March 26, 2007
Judith Clark, Pharmacy Services Director
Division of Medicaid, State of Mississippi
Dear Ms. Clark:
I am writing on behalf of the thousands of lawyers, law students, and activists of the Student Hurricane Network, an organization working to rebuild and repair the lives of Hurricane Katrina survivors in Mississippi and Louisiana, to sing the praises of one of your employees, Joyce Hunter. Ms. Hunter today gave assistance vastly beyond the call of duty. I am stunned as I write this to recall the difference she made in one person’s life today in ten minutes on the phone.
As a volunteer for the Matchmakers 4 Justice program, I was asked to meet with a resident (name redacted to protect confidentiality) to discuss her potential legal issues and help her resolve them. This resident is a middle-aged woman in poor health receiving Medicaid from the State of Mississippi. She receives seven prescriptions per month, but the State will only provide five of them. This had the potential to become a serious problem, and so the resident asked me to contact the Division of Medicaid to find a solution.
Ms. Hunter, in ten minutes on the phone, solved the entire problem. By informing me that Medicaid would fill three-month supplies for some of the resident’s prescriptions, if her doctor deemed it necessary, Ms. Hunter made it possible for the resident to afford to fill all her prescriptions. When I informed her of this, she showered praise upon me – but all that praise should really go to Ms. Hunter. It is my hope that whatever incentive system the Division maintains will consider this incident in Ms. Hunter’s favor.
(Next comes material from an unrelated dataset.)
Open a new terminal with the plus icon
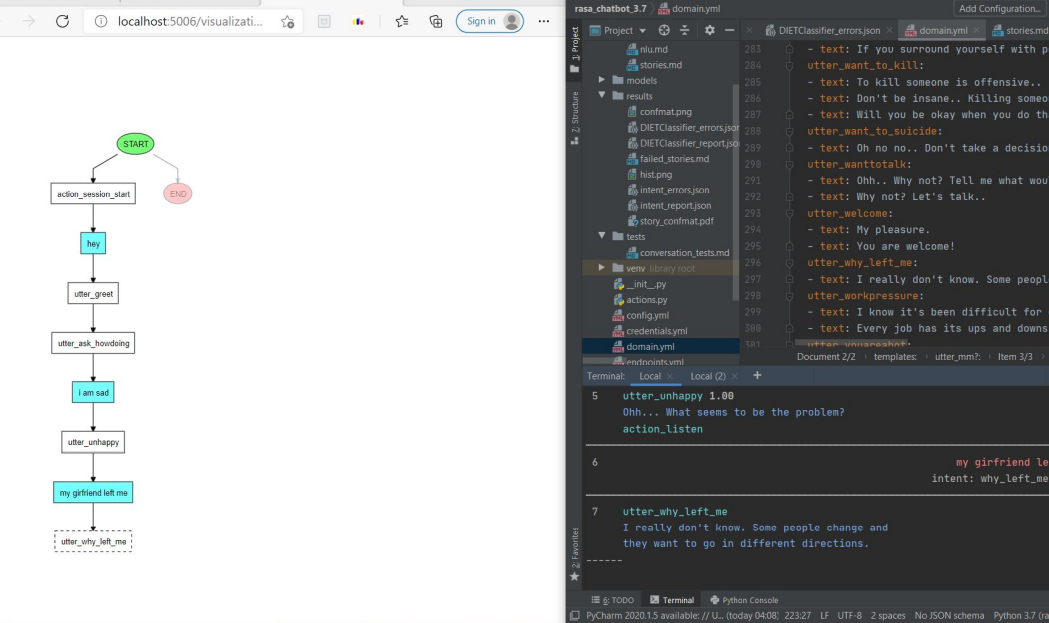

Please feel free to contact me if you have any questions about this incident.
With kindest regards, I remain,
Very truly yours,
mkrell
And this, my friends, is why we're liberals. Because when government does things like this, it can save lives.
Just one bureaucrat, taking ten minutes to help a bewildered law student find a solution to a problem he'd been asked to solve - and being willing to think a little outside the box (not even much outside the box).